Reprodução Medicina S/A
A Comissão de Constituição e Justiça e de Cidadania da Câmara aprovou o PL 2701/22, que define regras para a nomenclatura de doenças transmissíveis no Brasil. O objetivo é evitar nomes que causem estigma ou preconceito contra países, etnias, pessoas ou animais. A proposta altera a Lei 6.259/75, que rege a vigilância epidemiológica e o Programa Nacional de Imunizações.
O texto determina que os nomes das doenças devem ser curtos, de fácil pronúncia e baseados em características clínicas, epidemiológicas ou no agente patogênico responsável pela infecção. Entre os principais pontos está a proibição do uso de termos que possam gerar estigmatização, como referências geográficas, nomes de pessoas, grupos étnicos, ocupações ou qualquer expressão que possa induzir medo ou discriminação.
O contexto que torna a proposta relevante é recente. A pandemia de Covid-19 trouxe casos de xenofobia contra asiáticos por causa da associação com a China. O surto de mpox gerou estigma contra homens gays. E termos como "varíola do macaco" foram substituídos pela OMS justamente para evitar associação negativa com animais e regiões geográficas. A lei brasileira alinha o país às diretrizes da OMS publicadas em 2015, que já recomendavam que doenças não fossem nomeadas por localidades, pessoas, animais, alimentos, culturas ou profissões. O projeto tramitou em caráter conclusivo e segue para o Senado.
🌍 Notícia do Mundo
Doenças inflamatórias da boca revelam mecanismos que ajudam a entender câncer e outras condições sistêmicas.

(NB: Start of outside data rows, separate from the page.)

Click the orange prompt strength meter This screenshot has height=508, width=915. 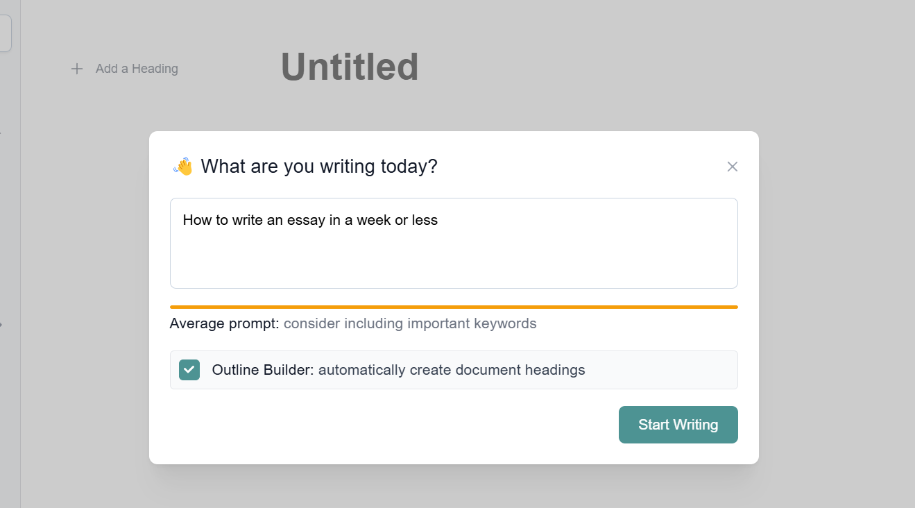click(x=454, y=306)
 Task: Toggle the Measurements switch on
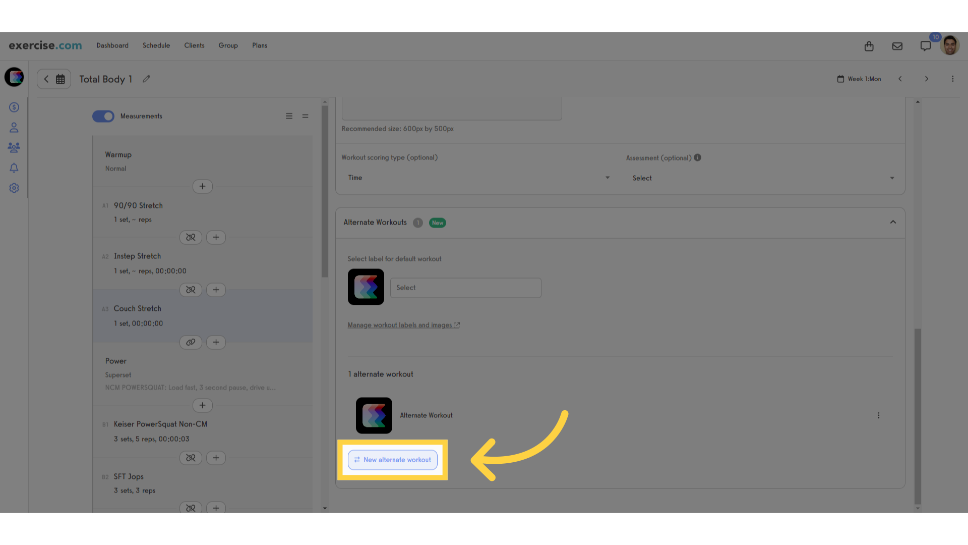(103, 116)
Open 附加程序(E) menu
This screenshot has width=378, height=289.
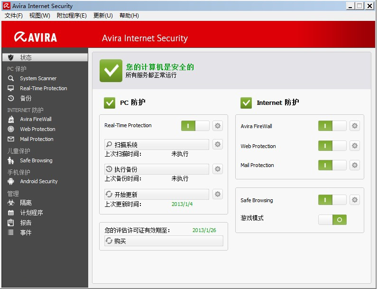(x=72, y=16)
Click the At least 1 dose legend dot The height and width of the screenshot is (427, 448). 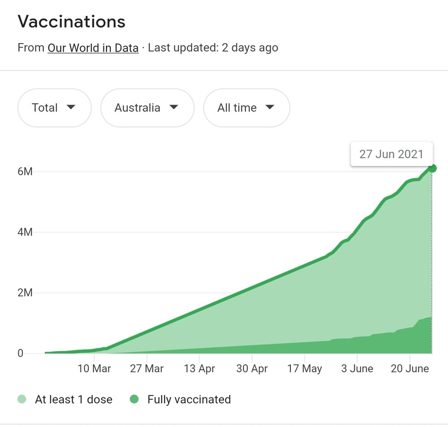[22, 399]
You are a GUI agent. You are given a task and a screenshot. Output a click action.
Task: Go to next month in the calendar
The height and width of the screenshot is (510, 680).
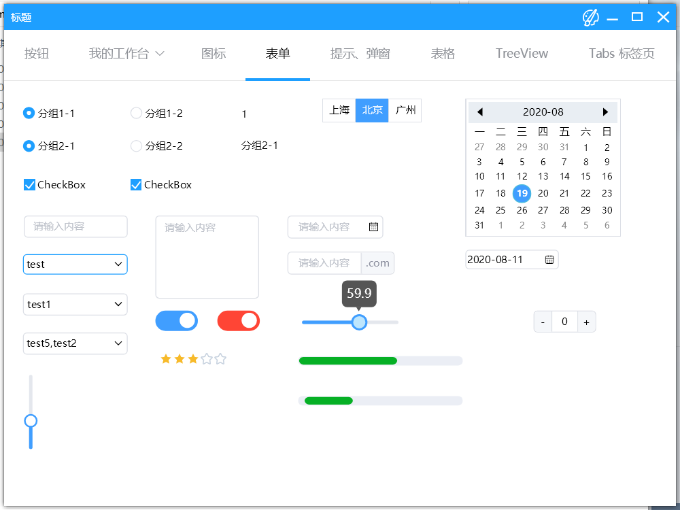click(x=605, y=112)
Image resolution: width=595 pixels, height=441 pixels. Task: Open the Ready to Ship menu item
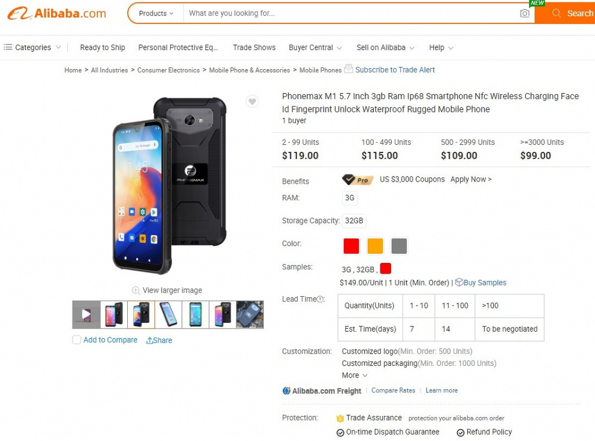coord(102,48)
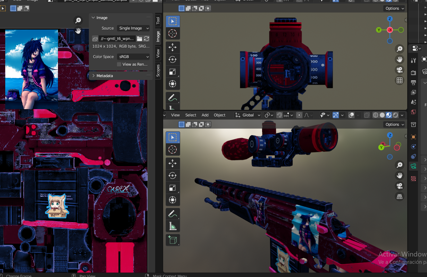Toggle snapping magnet in lower viewport header
The height and width of the screenshot is (277, 427).
pyautogui.click(x=279, y=115)
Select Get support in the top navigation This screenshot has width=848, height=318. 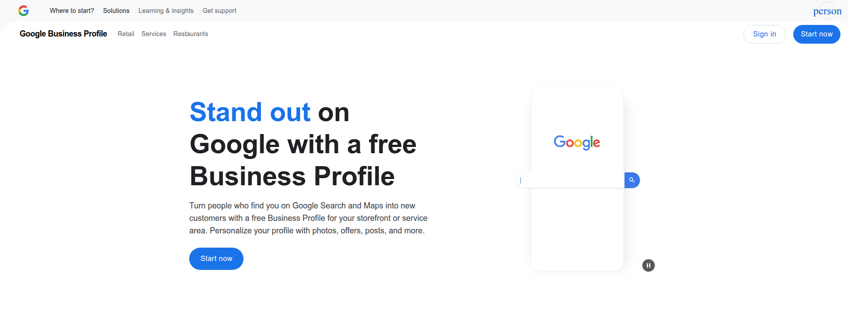coord(219,11)
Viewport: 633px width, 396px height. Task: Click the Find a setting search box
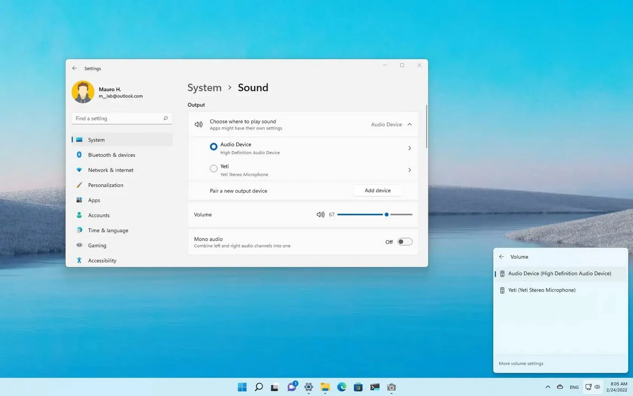pos(116,119)
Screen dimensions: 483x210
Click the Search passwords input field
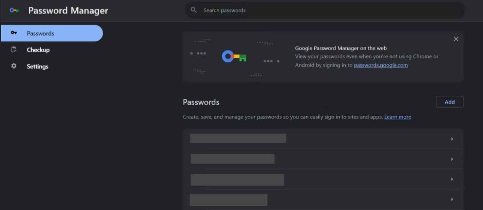(x=305, y=10)
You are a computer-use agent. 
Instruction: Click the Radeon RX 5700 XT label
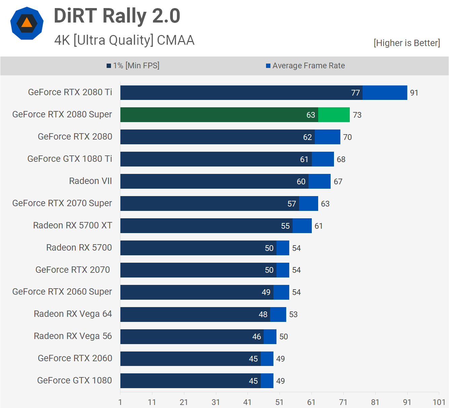[72, 225]
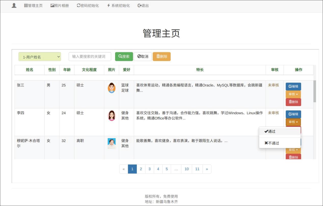Click 系统初始化 lightning menu item
Image resolution: width=323 pixels, height=206 pixels.
click(118, 6)
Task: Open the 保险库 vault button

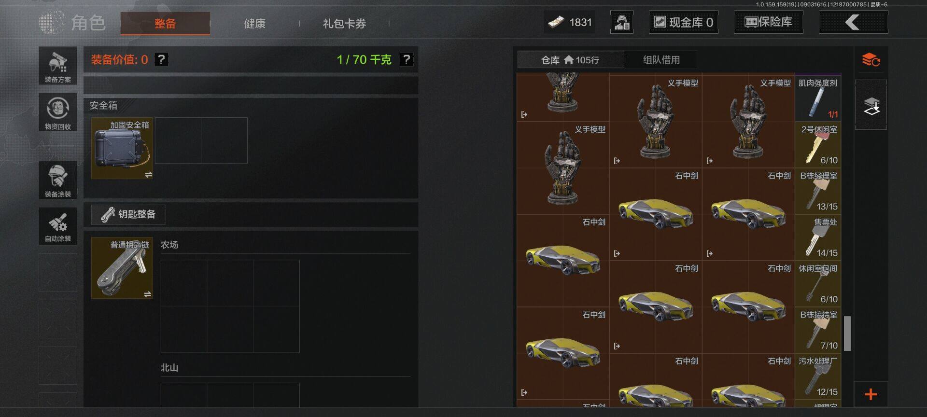Action: [x=768, y=22]
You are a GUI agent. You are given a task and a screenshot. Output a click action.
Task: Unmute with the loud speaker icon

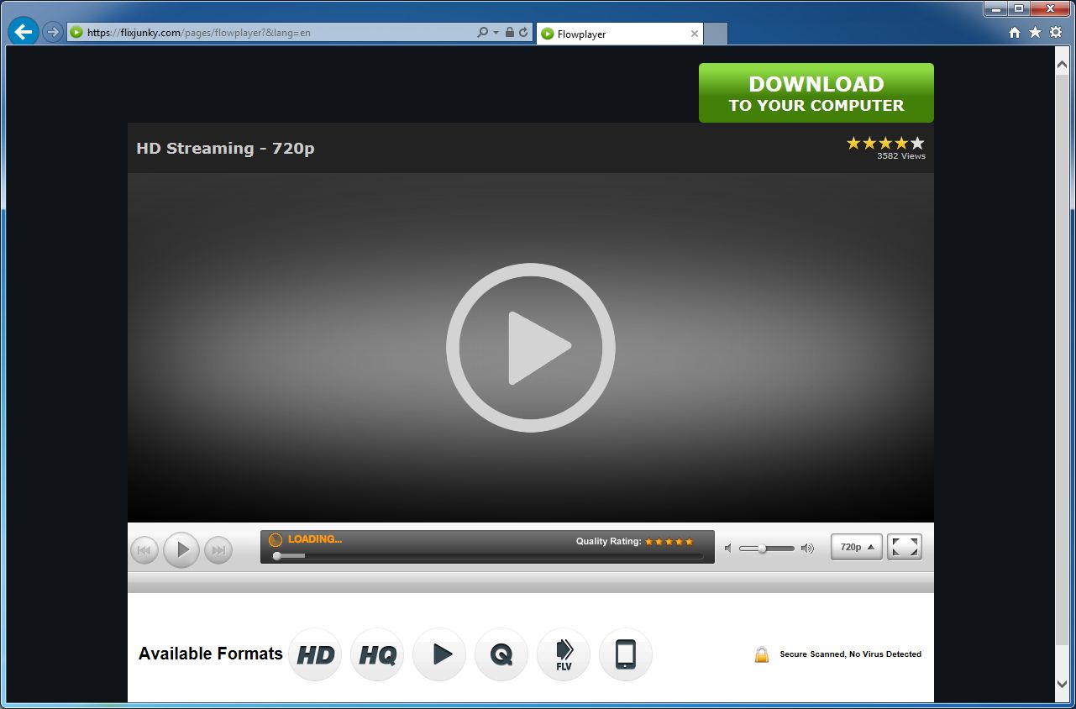tap(806, 548)

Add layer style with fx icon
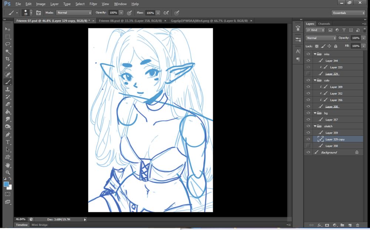point(319,225)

Reprodução: Medical Xpress
Pesquisadores da VCU Massey Comprehensive Cancer Center, da VCU School of Dentistry e da University of Pennsylvania publicaram na Nature Communications um estudo que examina por que algumas doenças inflamatórias orais progridem muito mais rápido do que outras. Os achados identificaram alterações previamente não reconhecidas nos vasos sanguíneos que podem ajudar a entender a destruição tecidual em doenças orais e fornecer insights relevantes para outras condições inflamatórias, incluindo câncer.
O estudo utilizou transcriptômica espacial e análise histomorfométrica para comparar periodontite (progressão lenta) com peri-implantite (progressão rápida, até 3 vezes mais rápida) no mesmo paciente. A descoberta central: células endoteliais CD38+ remodelam ativamente os vasos sanguíneos nas lesões de progressão rápida, criando um microambiente vascular que facilita a infiltração imune descontrolada e a destruição tecidual acelerada. Esse mecanismo de remodelação vascular é semelhante ao que ocorre no microambiente tumoral, onde vasos alterados facilitam a progressão do câncer.
A implicação prática é dupla. Para o periodontista e o implantodontista: a peri-implantite não é simplesmente "a mesma doença em outro substrato". Ela tem um perfil vascular distinto que explica a velocidade de destruição e pode, no futuro, ser alvo terapêutico específico.